There are no real surprises in his take on the first movement, its Adagio introduction rendered with breadth but also enough forward motion to head seamlessly into an Allegro whose themes are incisively then deftly delineated. While the development (its course memorably described by Robert Simpson as that of a tree splitting through the surrounding rock) is just a shade literal, the surging transition into the reprise is unerringly judged then the coda unfolds with that terse decisiveness which makes for a conclusion as determined as it is provisional.
A little staid in his Saarbrücken studio recording on Oehms, Skrowaczewski’s approach to the Adagio here conveys a more yielding quality – witness the limpid plaintiveness of its opening theme as countered by the searching eloquence of its successor. The central intensification is again a little halting in its onward course, but the circling transition back into the opening theme is as ideally paced as the tailing-off into the final bars lacks nothing in inward tension. Its formal and expressive complement, following on immediately (as happened in the concert), the Scherzo is even more persuasive; the driving energy of its outer portions offset by the poise of its Ländler interludes, the brief Trio then teasing through its alternately speculative and nonchalant gestures. Bruckner never conceived a more ingenious or humorous movement, as this account amply attests.

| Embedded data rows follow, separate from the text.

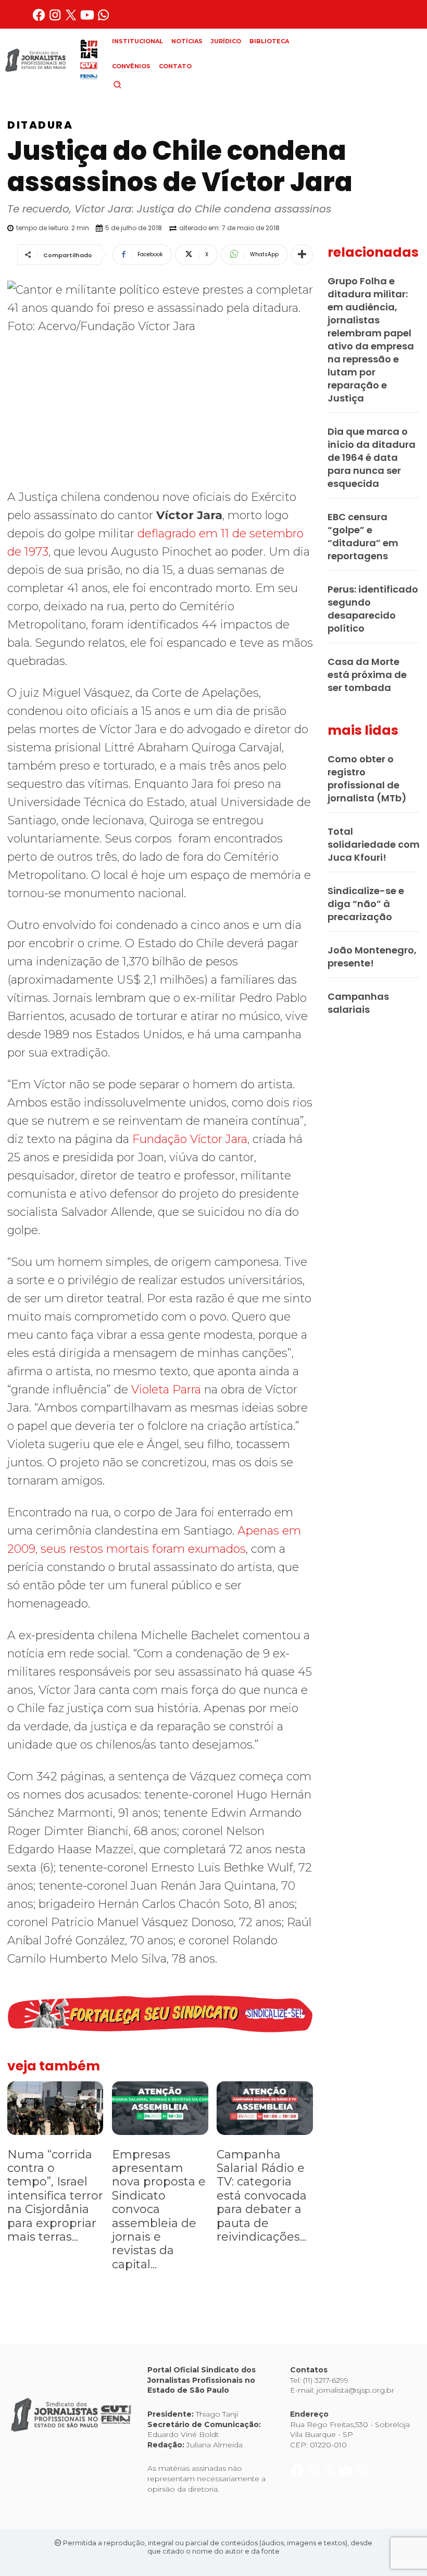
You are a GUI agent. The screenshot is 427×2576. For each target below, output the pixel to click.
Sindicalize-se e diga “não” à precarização (366, 903)
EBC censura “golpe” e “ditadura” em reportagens (363, 536)
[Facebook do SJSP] (40, 19)
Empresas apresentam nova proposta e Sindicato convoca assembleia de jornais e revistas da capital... (159, 2209)
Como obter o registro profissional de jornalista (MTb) (367, 778)
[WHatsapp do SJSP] (103, 19)
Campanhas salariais (358, 1003)
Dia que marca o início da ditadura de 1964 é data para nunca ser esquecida (372, 457)
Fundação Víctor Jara (189, 1139)
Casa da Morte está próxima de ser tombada (367, 674)
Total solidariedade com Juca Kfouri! (374, 844)
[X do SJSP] (72, 19)
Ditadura (40, 125)
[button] (135, 84)
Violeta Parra (167, 1390)
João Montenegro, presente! (372, 957)
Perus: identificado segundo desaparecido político (373, 609)
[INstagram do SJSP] (56, 19)
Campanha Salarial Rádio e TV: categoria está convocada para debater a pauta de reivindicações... (262, 2195)
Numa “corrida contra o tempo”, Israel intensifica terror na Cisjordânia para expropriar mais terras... (55, 2195)
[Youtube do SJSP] (88, 19)
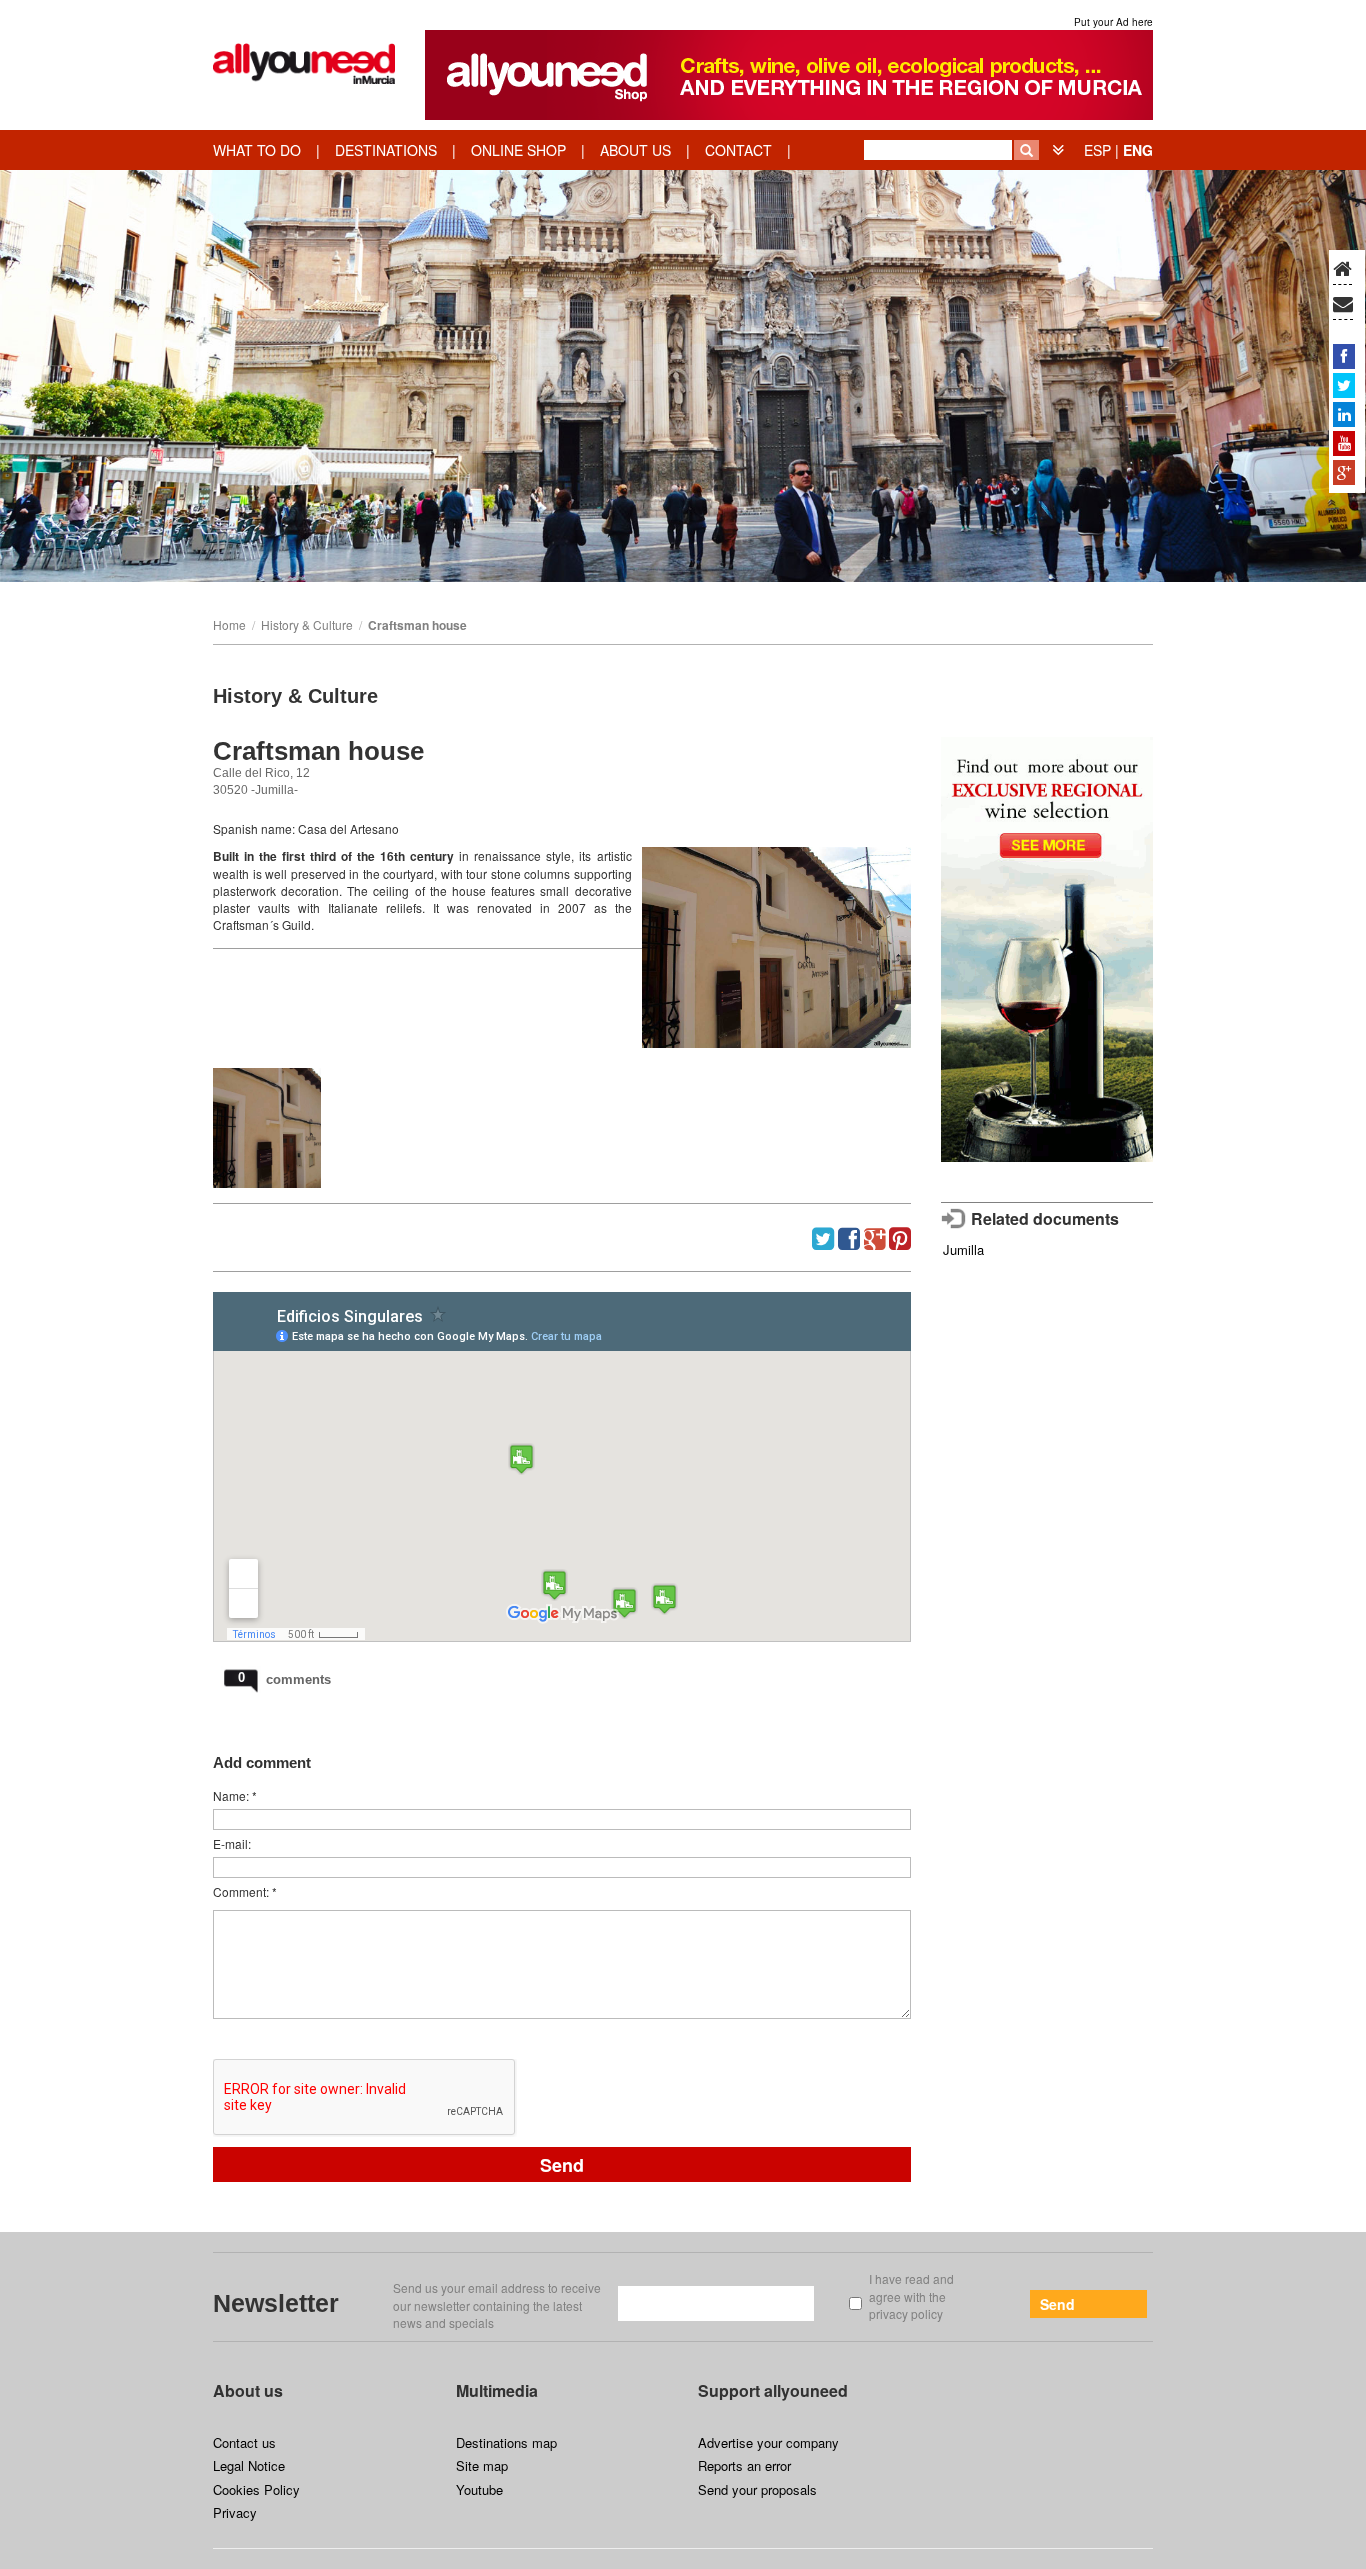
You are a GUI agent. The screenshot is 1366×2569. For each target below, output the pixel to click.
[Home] (1342, 270)
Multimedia (497, 2390)
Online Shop (518, 150)
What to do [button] (257, 150)
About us (248, 2390)
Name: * (235, 1795)
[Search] (1026, 150)
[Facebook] (1344, 356)
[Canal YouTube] (1344, 443)
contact (738, 150)
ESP (1097, 150)
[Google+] (1344, 472)
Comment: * (245, 1891)
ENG (1138, 150)
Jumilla (963, 1249)
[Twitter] (1344, 385)
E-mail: (232, 1843)
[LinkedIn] (1344, 414)
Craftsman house (417, 625)
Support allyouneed (773, 2390)
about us (635, 150)
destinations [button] (386, 150)
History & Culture (307, 624)
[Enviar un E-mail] (1343, 305)
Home (229, 624)
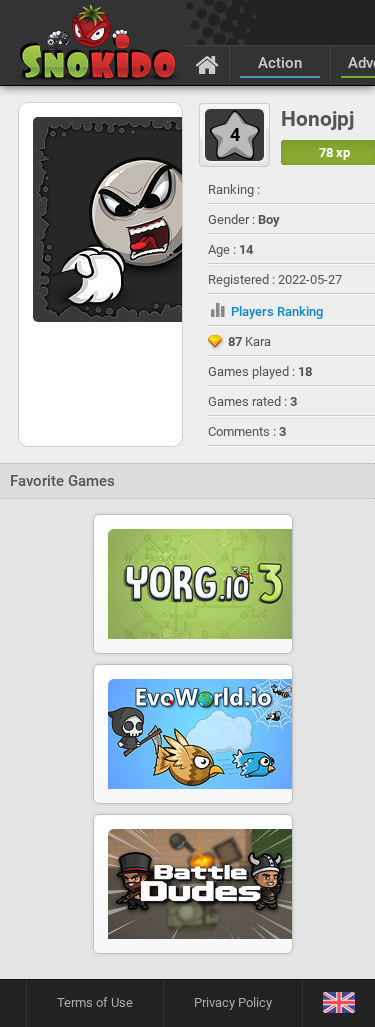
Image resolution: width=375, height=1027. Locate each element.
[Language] (338, 1003)
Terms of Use (95, 1002)
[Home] (207, 64)
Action (280, 63)
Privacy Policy (233, 1002)
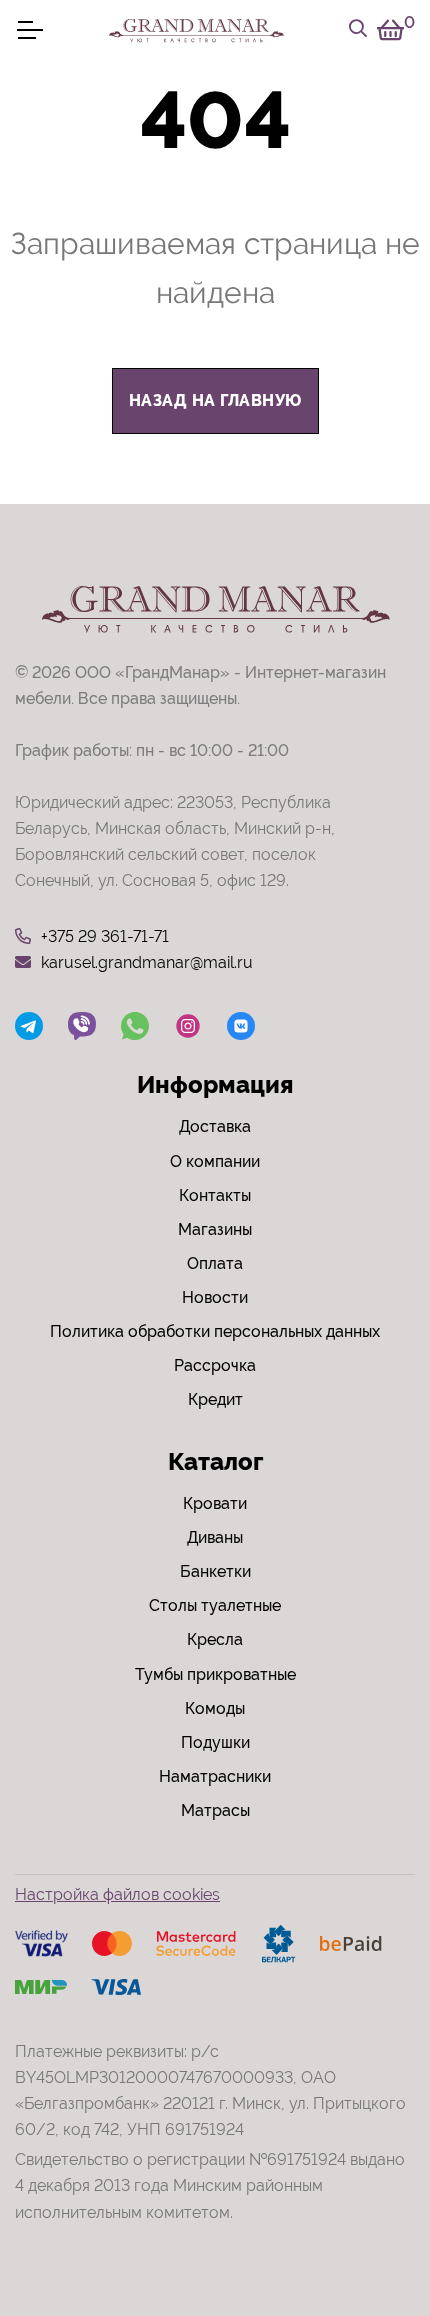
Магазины (215, 1229)
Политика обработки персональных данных (215, 1331)
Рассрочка (215, 1365)
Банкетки (215, 1571)
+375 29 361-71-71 (105, 936)
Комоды (215, 1708)
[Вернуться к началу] (374, 2240)
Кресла (215, 1639)
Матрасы (215, 1810)
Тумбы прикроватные (215, 1674)
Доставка (215, 1126)
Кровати (215, 1503)
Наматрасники (215, 1776)
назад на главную (215, 400)
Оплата (215, 1263)
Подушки (215, 1742)
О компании (215, 1161)
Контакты (215, 1195)
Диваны (215, 1537)
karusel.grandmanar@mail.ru (147, 962)
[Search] (358, 30)
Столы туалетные (215, 1605)
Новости (215, 1297)
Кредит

If not quite as fine throughout, the Finale yet emerges as the culminating statement intended. After the deadpan retrospection of its introduction, the movement is convincingly held together (even if the expressive emphasis on the second theme’s alternate phrases might pall on repetition) – most evidently in a development whose fugal opening stages are as forcefully gauged as its later canonic exchanges are precisely shaped. A relatively literal reprise proves to be Skrowaczewski’s means of emphasising the all-round scope of a coda that builds with unswerving focus to an apotheosis crowned by the resplendent re-emergence of the chorale, though some textural modifications during the heady closing bars suggest Skrowaczewski is not averse to intervening (however subtly or momentarily) in the standard Nowak edition.
The recorded sound has both clarity and immediacy – if not much in the way of perspective – such as confirms the Royal Festival Hall acoustic, with none of those post-production glosses that the redoubtable Colin Anderson noted in his reviews of the previous two Bruckner releases. Stephen Johnson’s booklet note is highly serviceable, and this LPO version is to be preferred to Skrowaczewski’s studio account by dint of its emerging as a living and constantly evolving whole. Some thirty seconds of applause has been retained – but, in the present work, why not?